Hence, yields up to the 2y mark are “supposed” to move the most when the Fed changes the Fed Funds Rate.
By extension, longer term bonds are seen as sitting outside the Fed’s zone of “influence”. Which simply means that the longer tenor the UST, the less it is affected by the Fed’s interest rate policies.
For the sake of specificity, since we have emphasized that the Fed doesn’t really matter: the longer tenor the UST, the less it is affected by the market’s Pavlovian reaction to the Fed.
This key difference between 2y and 10y USTs is where the Fed’s policies meet economic and market reality.
Since the Fed “controls” the front end of the curve, and not the back, the spread between short and long term yields (like the 2s10s) actually indicate to us what the market thinks will happen in the broader economy.
What’s happening in the yield curve now provides us with a good example of this.

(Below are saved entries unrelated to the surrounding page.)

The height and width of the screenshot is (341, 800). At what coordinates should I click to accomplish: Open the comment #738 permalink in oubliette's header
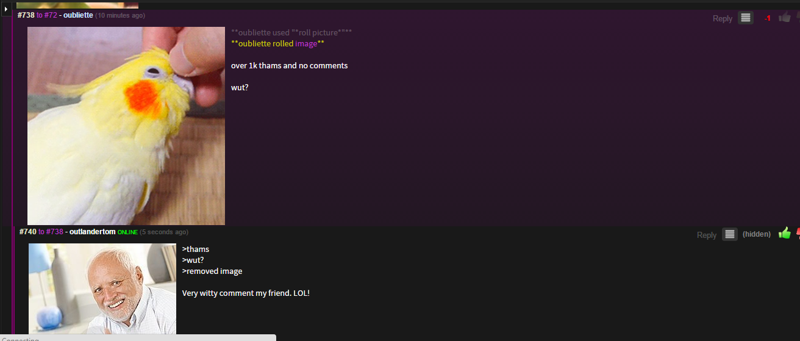pos(26,15)
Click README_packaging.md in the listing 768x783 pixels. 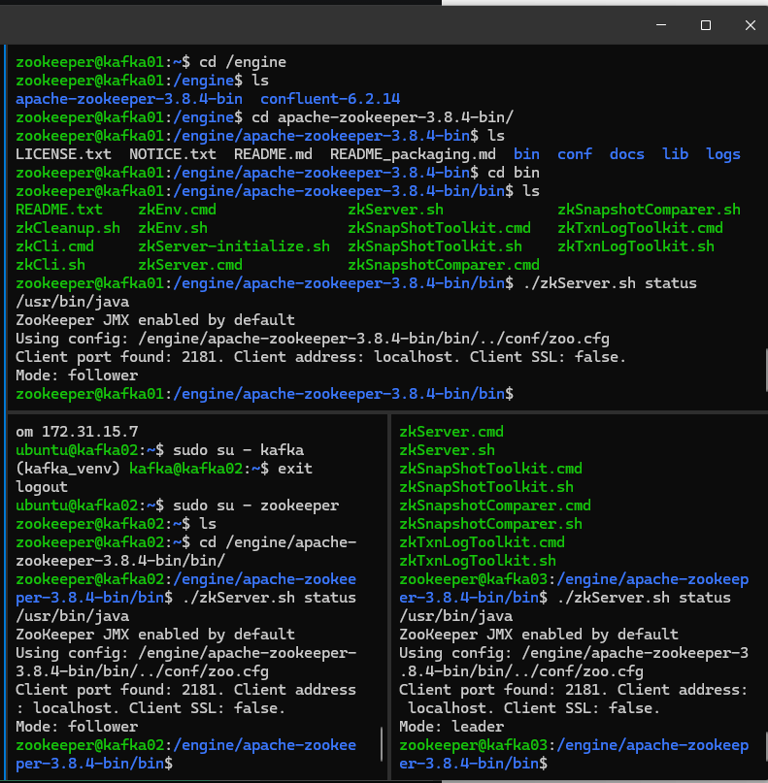click(x=413, y=153)

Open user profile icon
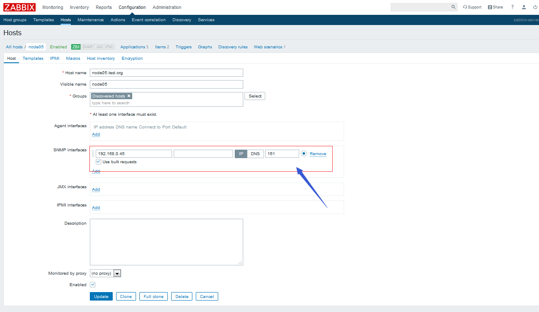[524, 7]
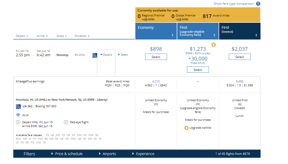Click the orange upgrade arrow above $1,273
The width and height of the screenshot is (288, 164).
coord(214,45)
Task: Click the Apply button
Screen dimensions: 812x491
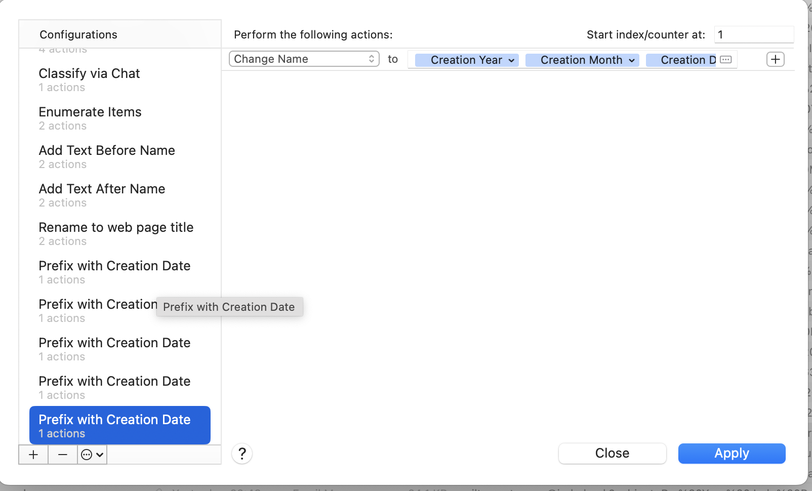Action: [732, 454]
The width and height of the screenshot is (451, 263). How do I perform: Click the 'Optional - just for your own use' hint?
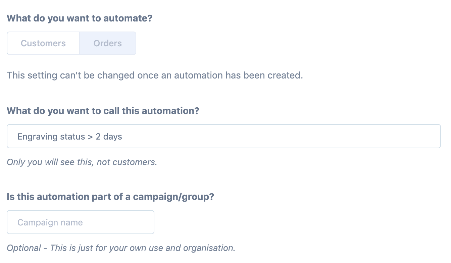click(x=121, y=248)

US 2y yields are rising by more than 10y yields, which has given rise to a flat yield curve that inverted across multiple tenors in early April.
2y yields are rallying strongly as the market responds to the Fed’s continued jawboning and uber-hawkish rhetoric. 10y yields, however, are not as sensitive to all of this, and aren’t rallying as quickly.
What is truly striking is that the rally in 10y yields can’t keep up with the rally in 2y yields, even though inflation is running very high. (recall that 10y yields are much more sensitive to changes in inflation) 2s10s falling below 0 in early April proved this.
Logically, if 2y yields rise above 10y yields during a hiking cycle, it means that the market is pricing in a rate of long term inflation that is lower than Fed driven short term interest rates. In other words, the market is not expecting the economy to grow. At least not to the point where it generates enough “good” inflation.
It is this “ability”of the yield curve to absorb and distill complex global market interactions, while still acting as a reliable early economic warning system, that makes it so invaluable to traders and investors.
That being said, the yield curve should not be taken too literally. Firstly, it can’t really tell us how deep a future recession will be, as explained earlier in this series.
Secondly it is a market based measure, which means that it is susceptible to short term market “noise”. As such, it isn’t the case where the yield curve will, once inverted, stay inverted until recession comes along.
Instead, it bounces around like all other market prices, first inverting, then un-inverting, and possibly re-inverting again. The key here, as it is with trading every other market, is to focus on the trend, not the short term event driven gyrations.
Ultimately, for all the yield curve’s limitations, and our inability to figure out the complex web of individual market interactions that drive it, a broad macro view of what its shape represents is enough for general purposes.
Of course, investigating and understanding the nuances of what moves UST yields, and hence the shape of the curve, will give one greater insight into how global markets function. But, for those less inclined, understanding what flat, steep, and inverted represents is good enough.